Recorded data:

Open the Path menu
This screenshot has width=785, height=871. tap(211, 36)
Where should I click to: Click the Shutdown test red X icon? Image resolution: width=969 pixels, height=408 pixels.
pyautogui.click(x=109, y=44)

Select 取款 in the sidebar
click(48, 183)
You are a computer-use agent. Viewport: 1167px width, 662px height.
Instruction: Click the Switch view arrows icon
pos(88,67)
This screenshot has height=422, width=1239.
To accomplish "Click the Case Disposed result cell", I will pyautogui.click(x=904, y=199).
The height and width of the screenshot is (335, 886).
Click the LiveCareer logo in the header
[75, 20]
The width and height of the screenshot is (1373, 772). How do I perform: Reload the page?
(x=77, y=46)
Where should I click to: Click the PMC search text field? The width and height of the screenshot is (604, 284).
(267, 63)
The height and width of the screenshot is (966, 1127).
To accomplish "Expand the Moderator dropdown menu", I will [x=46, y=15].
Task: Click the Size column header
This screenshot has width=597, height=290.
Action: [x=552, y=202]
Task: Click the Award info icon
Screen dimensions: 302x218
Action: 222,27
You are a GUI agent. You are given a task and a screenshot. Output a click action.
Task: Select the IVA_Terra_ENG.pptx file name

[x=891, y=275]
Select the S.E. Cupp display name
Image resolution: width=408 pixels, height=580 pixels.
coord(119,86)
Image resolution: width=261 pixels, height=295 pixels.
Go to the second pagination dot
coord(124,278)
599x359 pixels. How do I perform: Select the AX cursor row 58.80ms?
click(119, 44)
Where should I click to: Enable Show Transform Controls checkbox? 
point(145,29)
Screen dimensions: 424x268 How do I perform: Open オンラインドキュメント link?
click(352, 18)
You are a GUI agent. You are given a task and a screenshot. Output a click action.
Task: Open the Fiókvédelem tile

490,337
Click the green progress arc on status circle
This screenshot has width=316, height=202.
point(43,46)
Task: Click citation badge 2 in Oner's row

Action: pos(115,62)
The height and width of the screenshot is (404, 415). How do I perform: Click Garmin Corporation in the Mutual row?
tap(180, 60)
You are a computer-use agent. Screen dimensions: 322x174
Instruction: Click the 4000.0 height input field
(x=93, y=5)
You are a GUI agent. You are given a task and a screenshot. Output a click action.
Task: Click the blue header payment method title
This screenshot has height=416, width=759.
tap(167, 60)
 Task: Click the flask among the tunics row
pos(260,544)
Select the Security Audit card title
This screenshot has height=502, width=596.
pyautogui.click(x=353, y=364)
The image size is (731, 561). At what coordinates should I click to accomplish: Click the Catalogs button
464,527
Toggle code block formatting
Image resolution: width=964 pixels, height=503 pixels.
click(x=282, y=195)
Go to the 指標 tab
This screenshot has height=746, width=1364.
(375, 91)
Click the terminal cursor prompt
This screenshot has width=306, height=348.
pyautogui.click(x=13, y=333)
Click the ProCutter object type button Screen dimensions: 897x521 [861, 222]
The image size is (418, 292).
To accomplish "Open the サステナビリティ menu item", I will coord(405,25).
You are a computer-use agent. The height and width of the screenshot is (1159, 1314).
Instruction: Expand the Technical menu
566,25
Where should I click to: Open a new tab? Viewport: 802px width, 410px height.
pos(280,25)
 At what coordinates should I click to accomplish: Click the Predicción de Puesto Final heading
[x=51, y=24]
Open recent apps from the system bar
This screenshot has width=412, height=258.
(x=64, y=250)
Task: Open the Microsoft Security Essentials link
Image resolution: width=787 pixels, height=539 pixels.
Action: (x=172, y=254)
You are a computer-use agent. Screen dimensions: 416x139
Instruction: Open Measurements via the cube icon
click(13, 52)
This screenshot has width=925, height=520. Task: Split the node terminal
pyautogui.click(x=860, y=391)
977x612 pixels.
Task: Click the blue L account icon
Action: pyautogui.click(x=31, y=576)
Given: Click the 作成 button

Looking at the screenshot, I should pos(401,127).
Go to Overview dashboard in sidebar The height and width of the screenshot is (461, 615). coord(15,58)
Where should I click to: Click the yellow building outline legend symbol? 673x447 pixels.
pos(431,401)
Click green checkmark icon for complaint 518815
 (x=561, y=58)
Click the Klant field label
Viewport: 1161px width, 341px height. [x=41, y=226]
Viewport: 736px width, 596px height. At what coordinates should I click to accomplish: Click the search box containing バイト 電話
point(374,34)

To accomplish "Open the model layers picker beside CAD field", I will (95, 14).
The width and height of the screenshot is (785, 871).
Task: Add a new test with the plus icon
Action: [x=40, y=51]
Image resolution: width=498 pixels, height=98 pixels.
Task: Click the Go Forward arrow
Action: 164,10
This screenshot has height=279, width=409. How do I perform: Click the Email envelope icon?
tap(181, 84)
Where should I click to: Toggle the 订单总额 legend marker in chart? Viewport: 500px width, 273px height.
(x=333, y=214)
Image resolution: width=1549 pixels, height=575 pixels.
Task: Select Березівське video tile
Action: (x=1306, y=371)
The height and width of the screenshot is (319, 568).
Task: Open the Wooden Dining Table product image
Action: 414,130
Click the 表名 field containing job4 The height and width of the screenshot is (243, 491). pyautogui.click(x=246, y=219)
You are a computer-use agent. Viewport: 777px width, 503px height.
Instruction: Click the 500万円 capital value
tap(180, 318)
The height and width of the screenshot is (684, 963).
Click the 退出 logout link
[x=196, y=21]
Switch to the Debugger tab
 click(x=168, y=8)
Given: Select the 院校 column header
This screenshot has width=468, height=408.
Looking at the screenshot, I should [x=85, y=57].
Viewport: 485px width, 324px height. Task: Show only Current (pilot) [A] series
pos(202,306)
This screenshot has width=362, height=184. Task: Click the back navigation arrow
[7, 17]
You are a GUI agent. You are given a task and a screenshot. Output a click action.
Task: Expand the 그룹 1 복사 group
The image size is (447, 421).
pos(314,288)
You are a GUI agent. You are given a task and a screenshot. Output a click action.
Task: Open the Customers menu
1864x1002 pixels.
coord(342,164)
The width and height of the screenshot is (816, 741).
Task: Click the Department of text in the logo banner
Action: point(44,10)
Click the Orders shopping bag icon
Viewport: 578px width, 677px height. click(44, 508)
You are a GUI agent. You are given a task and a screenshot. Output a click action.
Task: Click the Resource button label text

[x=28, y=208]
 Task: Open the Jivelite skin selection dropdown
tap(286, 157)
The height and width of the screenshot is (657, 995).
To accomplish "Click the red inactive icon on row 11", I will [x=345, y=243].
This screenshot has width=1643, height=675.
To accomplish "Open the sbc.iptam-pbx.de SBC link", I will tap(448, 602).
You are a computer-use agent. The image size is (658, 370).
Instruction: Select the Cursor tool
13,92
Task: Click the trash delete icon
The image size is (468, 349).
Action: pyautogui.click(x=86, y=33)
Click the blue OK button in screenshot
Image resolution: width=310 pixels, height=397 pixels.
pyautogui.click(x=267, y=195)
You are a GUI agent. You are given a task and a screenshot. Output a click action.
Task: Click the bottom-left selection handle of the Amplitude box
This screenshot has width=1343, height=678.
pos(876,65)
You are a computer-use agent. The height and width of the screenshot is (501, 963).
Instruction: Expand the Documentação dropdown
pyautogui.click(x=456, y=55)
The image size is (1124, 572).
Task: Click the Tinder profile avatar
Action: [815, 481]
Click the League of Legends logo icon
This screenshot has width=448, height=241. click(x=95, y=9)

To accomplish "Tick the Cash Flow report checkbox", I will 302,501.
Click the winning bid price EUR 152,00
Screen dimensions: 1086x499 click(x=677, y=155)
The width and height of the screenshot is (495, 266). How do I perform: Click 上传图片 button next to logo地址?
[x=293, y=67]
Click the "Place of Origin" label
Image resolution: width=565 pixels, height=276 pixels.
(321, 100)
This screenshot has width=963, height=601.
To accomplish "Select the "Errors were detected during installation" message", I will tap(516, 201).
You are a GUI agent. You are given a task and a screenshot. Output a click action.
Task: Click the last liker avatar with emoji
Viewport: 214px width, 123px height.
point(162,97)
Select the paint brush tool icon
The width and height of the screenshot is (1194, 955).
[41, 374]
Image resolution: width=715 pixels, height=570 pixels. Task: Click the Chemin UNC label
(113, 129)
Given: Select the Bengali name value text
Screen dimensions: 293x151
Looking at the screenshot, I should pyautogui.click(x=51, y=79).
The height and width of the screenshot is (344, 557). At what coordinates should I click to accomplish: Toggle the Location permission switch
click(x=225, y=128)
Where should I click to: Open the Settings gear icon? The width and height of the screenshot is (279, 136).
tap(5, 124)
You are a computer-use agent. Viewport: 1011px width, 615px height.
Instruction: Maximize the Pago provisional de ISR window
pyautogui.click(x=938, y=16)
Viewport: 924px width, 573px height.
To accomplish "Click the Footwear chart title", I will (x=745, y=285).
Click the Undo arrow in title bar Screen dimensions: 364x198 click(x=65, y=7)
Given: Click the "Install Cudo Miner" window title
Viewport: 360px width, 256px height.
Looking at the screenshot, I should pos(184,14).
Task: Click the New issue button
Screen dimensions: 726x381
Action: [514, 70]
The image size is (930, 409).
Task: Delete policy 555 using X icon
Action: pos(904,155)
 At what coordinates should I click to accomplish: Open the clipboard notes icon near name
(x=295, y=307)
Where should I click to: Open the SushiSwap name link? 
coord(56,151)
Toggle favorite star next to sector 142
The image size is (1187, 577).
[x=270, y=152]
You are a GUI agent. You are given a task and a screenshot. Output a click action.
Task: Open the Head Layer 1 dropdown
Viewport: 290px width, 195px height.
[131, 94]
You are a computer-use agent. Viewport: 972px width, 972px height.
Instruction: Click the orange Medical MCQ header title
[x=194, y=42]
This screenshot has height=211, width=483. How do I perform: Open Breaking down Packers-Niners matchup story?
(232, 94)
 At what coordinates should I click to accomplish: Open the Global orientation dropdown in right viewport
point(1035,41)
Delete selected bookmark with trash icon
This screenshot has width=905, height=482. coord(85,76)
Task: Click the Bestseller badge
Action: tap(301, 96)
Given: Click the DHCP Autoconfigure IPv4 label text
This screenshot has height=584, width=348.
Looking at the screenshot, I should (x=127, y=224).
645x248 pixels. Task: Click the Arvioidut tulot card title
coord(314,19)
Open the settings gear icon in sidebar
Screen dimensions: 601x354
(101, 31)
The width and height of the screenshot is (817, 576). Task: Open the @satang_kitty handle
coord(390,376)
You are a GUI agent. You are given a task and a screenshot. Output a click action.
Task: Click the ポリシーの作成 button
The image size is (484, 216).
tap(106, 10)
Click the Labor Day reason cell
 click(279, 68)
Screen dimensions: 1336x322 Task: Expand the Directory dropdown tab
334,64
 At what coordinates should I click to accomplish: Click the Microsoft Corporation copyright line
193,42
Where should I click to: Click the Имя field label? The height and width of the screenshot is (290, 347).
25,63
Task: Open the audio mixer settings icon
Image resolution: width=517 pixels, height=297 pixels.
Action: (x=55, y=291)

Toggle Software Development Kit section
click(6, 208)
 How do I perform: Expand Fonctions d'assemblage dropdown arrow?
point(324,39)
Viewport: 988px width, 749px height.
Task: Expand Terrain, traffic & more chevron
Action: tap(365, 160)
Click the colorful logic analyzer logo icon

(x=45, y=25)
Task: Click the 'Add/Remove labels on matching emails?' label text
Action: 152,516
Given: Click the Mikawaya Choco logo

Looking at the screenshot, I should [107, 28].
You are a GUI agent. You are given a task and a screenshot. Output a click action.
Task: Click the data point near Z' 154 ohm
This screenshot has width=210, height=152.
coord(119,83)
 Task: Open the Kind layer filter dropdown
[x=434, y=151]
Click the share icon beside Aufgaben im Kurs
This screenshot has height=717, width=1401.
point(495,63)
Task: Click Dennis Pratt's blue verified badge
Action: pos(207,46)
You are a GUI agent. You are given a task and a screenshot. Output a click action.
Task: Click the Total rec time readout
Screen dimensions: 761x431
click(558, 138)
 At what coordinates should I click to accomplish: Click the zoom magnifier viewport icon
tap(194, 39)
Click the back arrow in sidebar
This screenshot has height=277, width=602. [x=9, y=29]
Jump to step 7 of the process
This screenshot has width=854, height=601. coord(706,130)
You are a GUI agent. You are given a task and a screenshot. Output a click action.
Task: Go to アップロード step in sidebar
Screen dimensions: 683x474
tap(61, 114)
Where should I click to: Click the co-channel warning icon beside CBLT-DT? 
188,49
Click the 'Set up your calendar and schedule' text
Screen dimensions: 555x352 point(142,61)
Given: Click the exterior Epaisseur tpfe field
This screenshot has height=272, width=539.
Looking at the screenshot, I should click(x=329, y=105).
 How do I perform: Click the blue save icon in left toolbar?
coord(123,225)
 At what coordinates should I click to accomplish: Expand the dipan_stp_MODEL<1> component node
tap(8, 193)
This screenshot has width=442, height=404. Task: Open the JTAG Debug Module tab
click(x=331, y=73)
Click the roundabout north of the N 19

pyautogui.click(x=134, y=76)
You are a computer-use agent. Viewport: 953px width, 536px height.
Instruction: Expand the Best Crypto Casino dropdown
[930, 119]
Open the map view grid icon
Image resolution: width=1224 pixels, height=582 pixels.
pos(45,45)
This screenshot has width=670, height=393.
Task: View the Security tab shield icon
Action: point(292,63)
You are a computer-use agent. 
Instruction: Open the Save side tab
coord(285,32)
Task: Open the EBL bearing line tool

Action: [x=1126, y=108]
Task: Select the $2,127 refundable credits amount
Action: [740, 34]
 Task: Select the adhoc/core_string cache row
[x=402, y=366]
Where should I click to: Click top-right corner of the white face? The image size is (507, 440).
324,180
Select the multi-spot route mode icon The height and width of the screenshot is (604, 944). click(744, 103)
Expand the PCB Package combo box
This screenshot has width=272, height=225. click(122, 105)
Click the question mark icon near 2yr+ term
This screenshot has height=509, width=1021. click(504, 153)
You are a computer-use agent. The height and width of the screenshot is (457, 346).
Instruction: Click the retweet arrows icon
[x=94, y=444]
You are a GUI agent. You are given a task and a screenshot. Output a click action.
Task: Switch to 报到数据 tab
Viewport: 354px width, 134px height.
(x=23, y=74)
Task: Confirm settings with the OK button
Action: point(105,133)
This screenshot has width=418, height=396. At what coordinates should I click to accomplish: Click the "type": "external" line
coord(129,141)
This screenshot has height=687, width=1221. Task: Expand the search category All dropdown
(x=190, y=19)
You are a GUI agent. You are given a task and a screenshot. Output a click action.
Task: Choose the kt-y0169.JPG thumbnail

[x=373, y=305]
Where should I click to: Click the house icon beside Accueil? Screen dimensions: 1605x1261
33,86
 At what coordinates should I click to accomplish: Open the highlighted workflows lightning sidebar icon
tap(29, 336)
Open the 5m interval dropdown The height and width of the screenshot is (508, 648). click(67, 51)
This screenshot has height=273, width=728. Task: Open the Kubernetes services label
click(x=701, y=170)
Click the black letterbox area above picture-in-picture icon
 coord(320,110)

▶ What you need to do
Above are records; repeat only the lines starting at the line with "Click the roundabout north of the N 19" and ending at the line with "Task: Switch to 报到数据 tab", exactly as they appear, both included.

▶ Answer section
Click the roundabout north of the N 19

pyautogui.click(x=134, y=76)
You are a computer-use agent. Viewport: 953px width, 536px height.
Instruction: Expand the Best Crypto Casino dropdown
[930, 119]
Open the map view grid icon
Image resolution: width=1224 pixels, height=582 pixels.
pos(45,45)
This screenshot has width=670, height=393.
Task: View the Security tab shield icon
Action: point(292,63)
You are a computer-use agent. 
Instruction: Open the Save side tab
coord(285,32)
Task: Open the EBL bearing line tool

Action: [x=1126, y=108]
Task: Select the $2,127 refundable credits amount
Action: [740, 34]
 Task: Select the adhoc/core_string cache row
[x=402, y=366]
Where should I click to: Click top-right corner of the white face? The image size is (507, 440).
324,180
Select the multi-spot route mode icon The height and width of the screenshot is (604, 944). click(744, 103)
Expand the PCB Package combo box
This screenshot has width=272, height=225. click(122, 105)
Click the question mark icon near 2yr+ term
This screenshot has height=509, width=1021. click(504, 153)
You are a computer-use agent. The height and width of the screenshot is (457, 346).
Instruction: Click the retweet arrows icon
[x=94, y=444]
You are a GUI agent. You are given a task and a screenshot. Output a click action.
Task: Switch to 报到数据 tab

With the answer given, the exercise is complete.